Report, word for word, every line of the material that contains "agent".

DATA FOR PROCESSING
--- START ---
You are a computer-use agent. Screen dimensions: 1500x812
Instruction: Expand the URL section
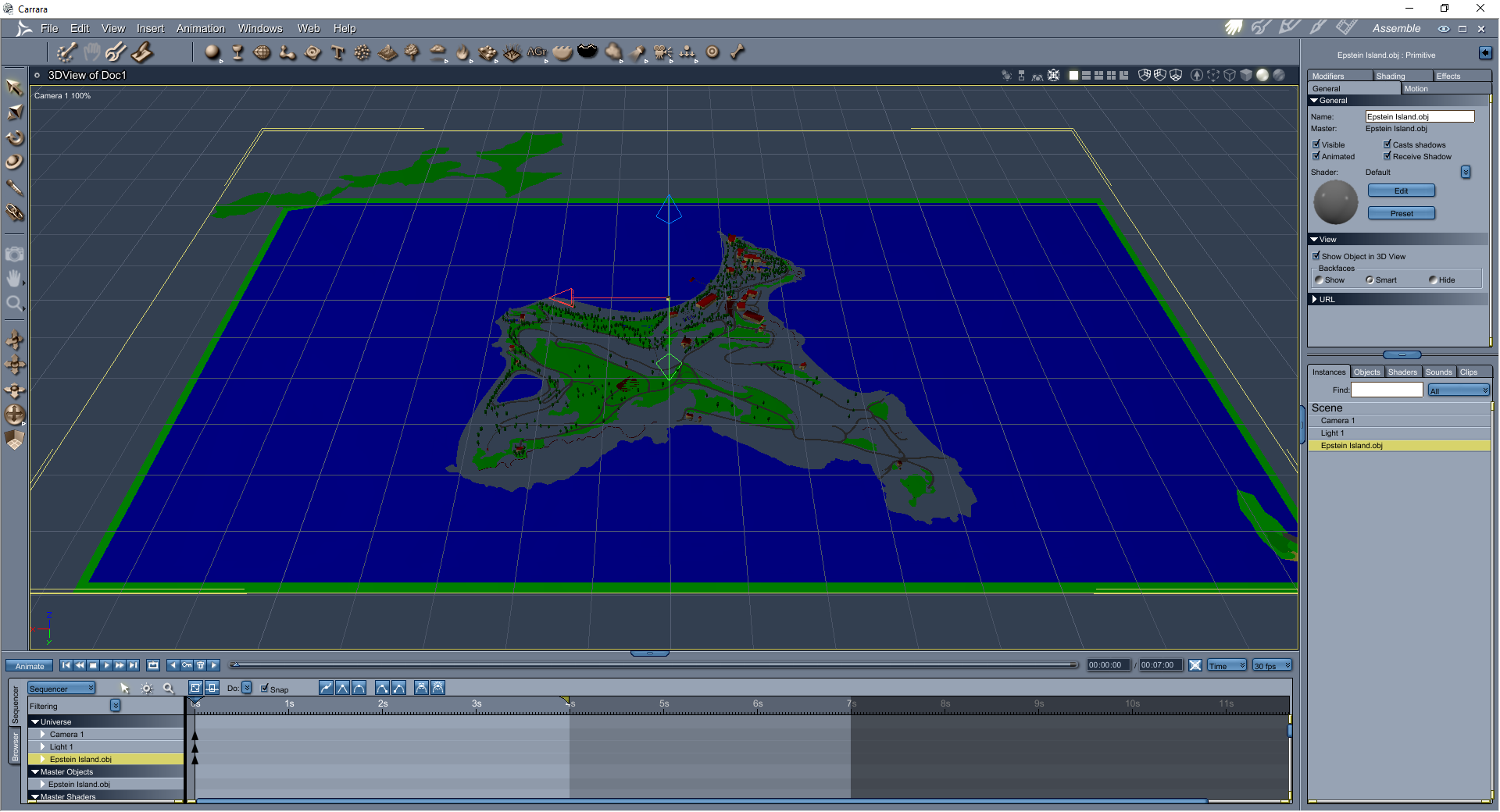click(1315, 299)
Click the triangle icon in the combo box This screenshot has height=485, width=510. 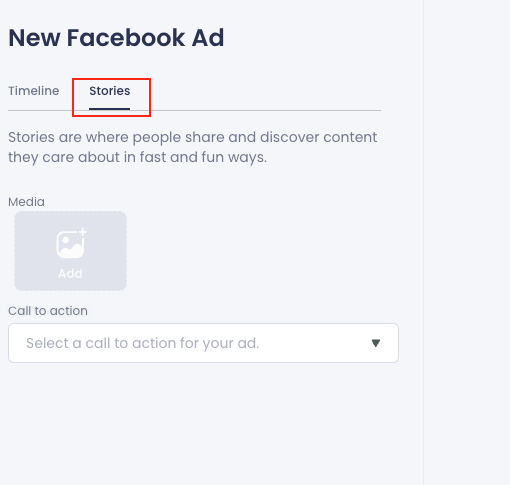coord(376,343)
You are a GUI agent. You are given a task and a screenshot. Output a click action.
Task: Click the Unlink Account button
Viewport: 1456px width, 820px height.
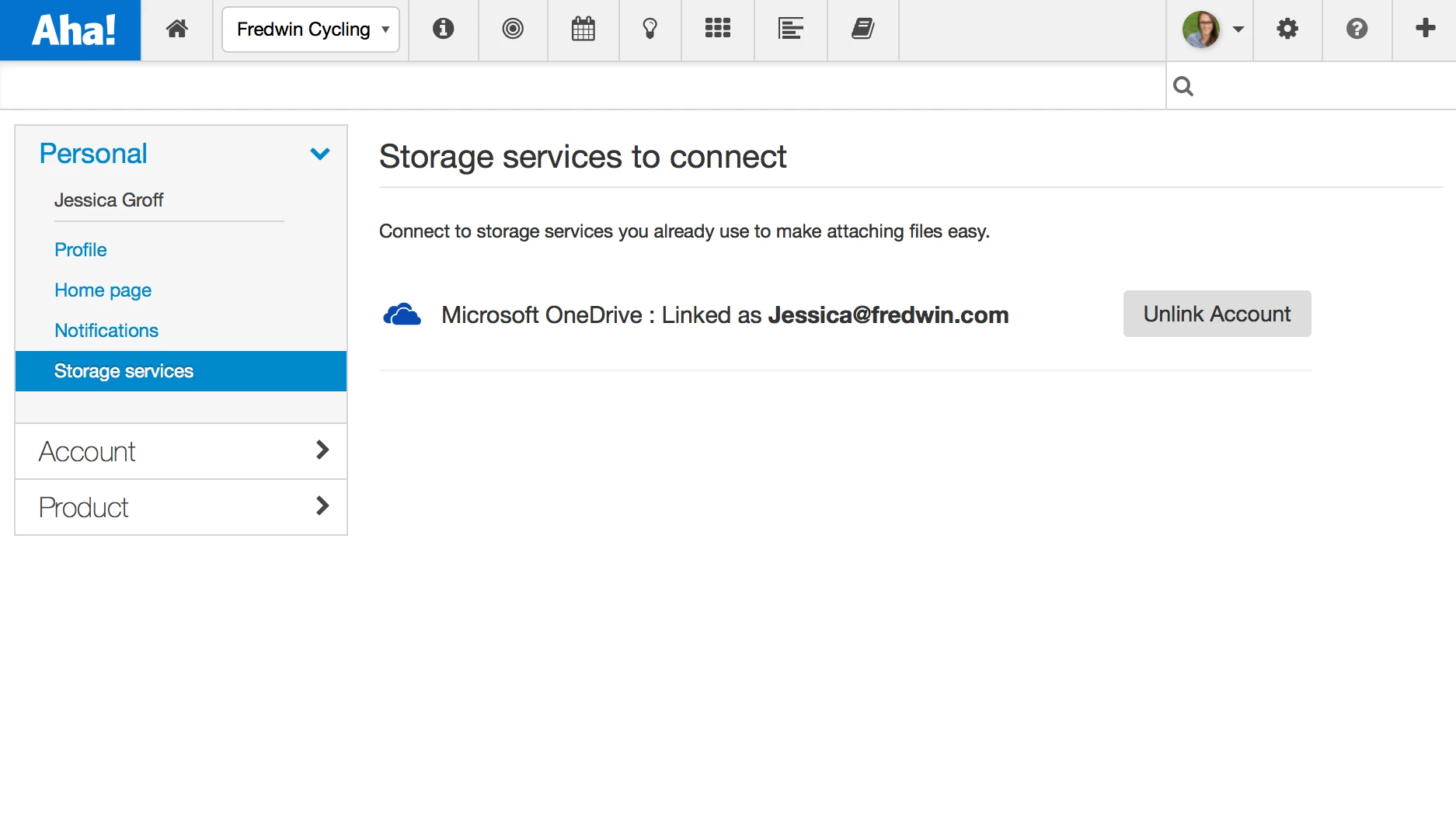click(x=1217, y=314)
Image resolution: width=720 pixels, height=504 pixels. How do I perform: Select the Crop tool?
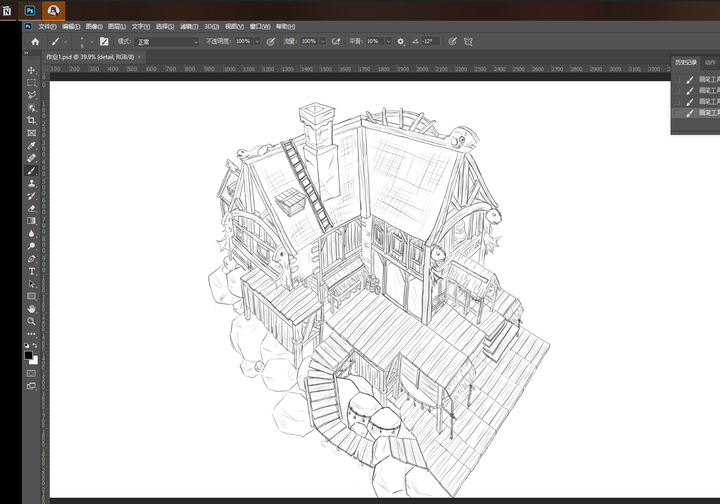coord(32,120)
--- END ---
RESULT FOR THIS EXERCISE
You are a computer-use agent. Screen dimensions: 1500x812
You are a GUI agent. You are given a task and a screenshot. Output a click action.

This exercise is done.